The British National Party, The English Democrats and UKIP will all stand in Oldham on predictably immigration-fixated, Eurosceptic, one dimensional tickets. Also standing will be The Pirate Party, "a political party of the digital age", whose primary interest is the legalisation of file sharing and change of the copyright laws and whilst by no means as sinister or as pernicious as their aforementioned competitors; it is noticeable that all these parties share a tendency to campaign on a single issue.   
Comparatively speaking then, the Bus Pass Elvis party’s well rounded and progressive manifesto acts as something of an antidote to divisive racial politics.  Few sane minded people would disagree with proposals to abolish Coronation Street and Eastenders, which, in the words of party leader and candidate Dave Bishop: “are depressing voters with their gloomy plots and constant whinging”, or the quite sensible commitment to “stop David Cameron axing the bus pass”. Admittedly, their instruction to voters who are “fed up with heating bills”, to “knit themselves a cardigan and shrrup moaning!” doesn’t sugar coat the pill in its delivery, but you can’t really disagree with the sentiment.  
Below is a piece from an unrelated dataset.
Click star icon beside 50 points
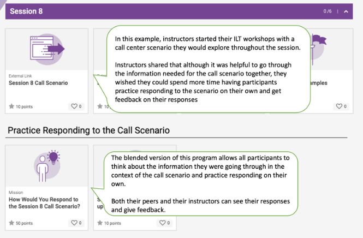The width and height of the screenshot is (363, 238). coord(11,223)
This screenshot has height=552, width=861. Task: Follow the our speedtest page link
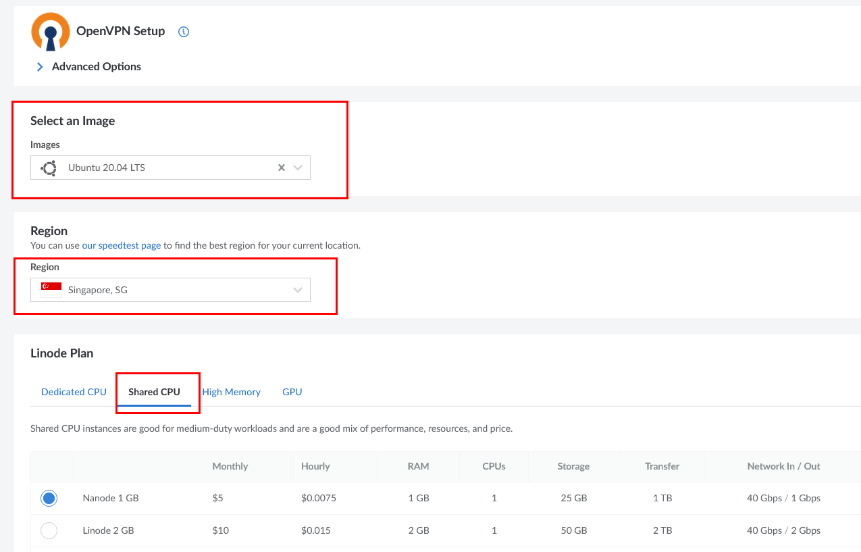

The Bus Pass Elvis party is just one of the many guises of Dave Bishop’s Church of the Militant Elvis: “a semi-religious party which believes that Elvis is still alive and living in an old people’s home on the Lincolnshire coast somewhere between Skegness and Mablethorpe”. Whilst the party’s website fails to dispel the suspicion that this is the private project of a slightly eccentric, (if we’re being polite), Elvis fan, and now parliamentary candidate Dave Bishop; the rich tapestry of names Bishop christens his one man band are worthy of ballots. Even discounting the previously mentioned Bus Pass Elvis and Church of the Militant Elvis, the party still lists as its other monikers as; Elvis Turns Green Party, Grumpy Old Elvis Party, Elvis & The Yeti Himalayan Preservation Party, Militant Elvis Anti-Tesco Popular Front; and the quite brilliant, Elvis Defence League.  
Despite its many incarnations however, the clever money is on Labour to secure Oldham East and Saddleworth by a greater margin than last time. Perhaps the real losers then are the Monster Raving Loony Party, (also competing); who it would seem can no longer rely on the vote of people who tick the box next to the party with the daftest name on the ballet paper. Saying that though, it would seem that those who tend to choose their political party based on name alone are also those least likely to vote, if the most recent of the paltry 13 comments* on the party’s website, is anything to go by:
“I live in Saddleworth, and I’ll tell you what. IF I get back from work in time, and IF I can be bothered getting up off my fat arse, I’ll be voting Bus Pass Elvis. Oh yes”
* Yes, I am well aware of the irony here thanks.